EXERCISE
Collect every line of the material below that contains the string "Subdir".

Extracted records
::::::::

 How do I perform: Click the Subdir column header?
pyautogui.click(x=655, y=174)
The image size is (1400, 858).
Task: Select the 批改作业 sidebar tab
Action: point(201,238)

::::::::

TASK RESPONSE
 How do I perform: Click the Subdir column header?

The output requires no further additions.